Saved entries
= = = =
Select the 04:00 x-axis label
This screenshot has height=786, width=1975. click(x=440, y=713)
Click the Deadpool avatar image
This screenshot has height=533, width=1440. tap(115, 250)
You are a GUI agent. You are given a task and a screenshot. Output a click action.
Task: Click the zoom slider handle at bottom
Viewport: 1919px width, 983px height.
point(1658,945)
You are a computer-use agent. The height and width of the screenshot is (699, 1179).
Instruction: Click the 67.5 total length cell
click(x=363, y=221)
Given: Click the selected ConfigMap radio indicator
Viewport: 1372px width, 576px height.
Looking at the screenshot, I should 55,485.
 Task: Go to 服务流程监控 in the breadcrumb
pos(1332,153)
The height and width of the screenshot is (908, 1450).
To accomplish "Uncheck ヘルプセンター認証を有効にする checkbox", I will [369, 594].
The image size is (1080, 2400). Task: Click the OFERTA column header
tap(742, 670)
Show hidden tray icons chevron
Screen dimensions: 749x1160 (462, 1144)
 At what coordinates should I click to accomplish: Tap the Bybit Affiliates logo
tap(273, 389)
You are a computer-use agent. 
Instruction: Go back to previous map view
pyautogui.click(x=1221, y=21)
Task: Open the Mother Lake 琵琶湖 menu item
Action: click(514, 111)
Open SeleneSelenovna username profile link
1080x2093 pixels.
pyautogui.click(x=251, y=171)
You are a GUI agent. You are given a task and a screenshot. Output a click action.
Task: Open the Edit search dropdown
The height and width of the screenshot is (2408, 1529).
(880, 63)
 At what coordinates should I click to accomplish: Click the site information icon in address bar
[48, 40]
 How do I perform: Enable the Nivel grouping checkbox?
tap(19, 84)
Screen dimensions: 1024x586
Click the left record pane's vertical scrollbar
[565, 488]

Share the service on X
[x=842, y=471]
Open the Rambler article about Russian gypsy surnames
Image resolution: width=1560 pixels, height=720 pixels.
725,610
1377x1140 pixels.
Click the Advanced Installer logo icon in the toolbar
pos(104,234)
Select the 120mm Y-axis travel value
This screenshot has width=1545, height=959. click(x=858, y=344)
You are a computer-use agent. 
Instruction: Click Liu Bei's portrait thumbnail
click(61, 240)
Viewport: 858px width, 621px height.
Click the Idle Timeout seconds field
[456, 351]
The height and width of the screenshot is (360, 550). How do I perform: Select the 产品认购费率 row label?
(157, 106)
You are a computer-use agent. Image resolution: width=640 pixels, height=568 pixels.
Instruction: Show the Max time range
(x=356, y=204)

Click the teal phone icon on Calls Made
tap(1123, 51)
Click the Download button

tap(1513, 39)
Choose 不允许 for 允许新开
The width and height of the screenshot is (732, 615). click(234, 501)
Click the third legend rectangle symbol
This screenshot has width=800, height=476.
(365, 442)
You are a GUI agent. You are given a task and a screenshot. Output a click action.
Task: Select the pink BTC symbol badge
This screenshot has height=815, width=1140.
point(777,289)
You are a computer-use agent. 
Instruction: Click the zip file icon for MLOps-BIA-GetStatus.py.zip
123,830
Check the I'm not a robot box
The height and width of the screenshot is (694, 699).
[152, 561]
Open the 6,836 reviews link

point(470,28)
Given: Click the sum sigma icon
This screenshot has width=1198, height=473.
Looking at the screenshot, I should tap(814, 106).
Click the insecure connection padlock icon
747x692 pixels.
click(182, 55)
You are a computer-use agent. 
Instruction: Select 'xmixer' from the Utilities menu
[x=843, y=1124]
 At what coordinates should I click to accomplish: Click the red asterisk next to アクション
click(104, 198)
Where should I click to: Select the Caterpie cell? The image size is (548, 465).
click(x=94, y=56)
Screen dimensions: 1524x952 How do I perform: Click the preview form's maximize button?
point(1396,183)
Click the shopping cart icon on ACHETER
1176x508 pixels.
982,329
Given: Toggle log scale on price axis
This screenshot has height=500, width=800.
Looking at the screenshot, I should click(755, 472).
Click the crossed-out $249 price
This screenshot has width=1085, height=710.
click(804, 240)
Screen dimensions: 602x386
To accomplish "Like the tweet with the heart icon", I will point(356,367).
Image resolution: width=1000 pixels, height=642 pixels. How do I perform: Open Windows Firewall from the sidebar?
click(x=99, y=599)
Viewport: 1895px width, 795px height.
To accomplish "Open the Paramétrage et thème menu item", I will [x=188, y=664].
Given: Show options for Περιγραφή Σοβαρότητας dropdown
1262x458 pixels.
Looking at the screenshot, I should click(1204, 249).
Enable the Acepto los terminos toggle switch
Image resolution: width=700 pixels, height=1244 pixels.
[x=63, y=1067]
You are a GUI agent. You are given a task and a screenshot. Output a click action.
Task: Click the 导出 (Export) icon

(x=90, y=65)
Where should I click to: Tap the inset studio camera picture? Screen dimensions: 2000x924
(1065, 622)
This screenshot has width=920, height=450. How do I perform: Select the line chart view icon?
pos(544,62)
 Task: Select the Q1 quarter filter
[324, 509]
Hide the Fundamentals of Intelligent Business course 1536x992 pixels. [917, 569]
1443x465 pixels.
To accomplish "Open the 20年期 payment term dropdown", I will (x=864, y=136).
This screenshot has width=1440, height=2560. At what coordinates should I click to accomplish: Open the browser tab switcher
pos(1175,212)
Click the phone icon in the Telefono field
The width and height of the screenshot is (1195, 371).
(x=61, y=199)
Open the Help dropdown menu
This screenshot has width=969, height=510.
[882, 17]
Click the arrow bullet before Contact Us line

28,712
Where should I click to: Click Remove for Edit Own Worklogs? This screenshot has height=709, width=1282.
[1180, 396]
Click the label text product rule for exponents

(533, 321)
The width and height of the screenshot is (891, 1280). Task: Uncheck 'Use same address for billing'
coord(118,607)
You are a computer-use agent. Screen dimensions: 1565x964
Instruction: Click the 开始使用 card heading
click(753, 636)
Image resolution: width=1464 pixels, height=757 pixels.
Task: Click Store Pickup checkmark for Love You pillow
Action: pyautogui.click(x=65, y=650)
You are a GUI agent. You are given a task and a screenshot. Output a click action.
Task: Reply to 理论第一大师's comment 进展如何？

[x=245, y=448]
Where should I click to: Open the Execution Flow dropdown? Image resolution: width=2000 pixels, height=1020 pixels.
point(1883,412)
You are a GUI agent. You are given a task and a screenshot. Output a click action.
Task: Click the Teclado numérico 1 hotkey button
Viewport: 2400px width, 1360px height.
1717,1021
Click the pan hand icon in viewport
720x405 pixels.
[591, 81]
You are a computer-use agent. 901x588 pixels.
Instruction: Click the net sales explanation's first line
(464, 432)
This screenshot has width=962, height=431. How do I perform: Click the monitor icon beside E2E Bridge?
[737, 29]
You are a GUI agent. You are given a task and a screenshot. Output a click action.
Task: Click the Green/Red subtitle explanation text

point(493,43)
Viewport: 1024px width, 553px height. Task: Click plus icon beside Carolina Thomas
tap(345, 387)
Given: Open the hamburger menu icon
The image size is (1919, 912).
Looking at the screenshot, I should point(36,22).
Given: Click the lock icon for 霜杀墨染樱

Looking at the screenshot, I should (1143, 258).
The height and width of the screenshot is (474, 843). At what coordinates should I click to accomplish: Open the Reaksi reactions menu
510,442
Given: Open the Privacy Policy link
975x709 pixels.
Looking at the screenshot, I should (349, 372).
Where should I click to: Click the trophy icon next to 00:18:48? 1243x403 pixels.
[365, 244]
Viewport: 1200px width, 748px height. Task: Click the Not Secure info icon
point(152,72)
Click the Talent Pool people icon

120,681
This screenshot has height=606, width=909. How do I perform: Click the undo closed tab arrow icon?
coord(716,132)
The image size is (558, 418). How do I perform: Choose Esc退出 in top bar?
= = = =
TASK TO CARRY OUT: For every line above in which the string "will" appears, add one; please give the final count and nothing else.

EXERCISE OUTPUT: 4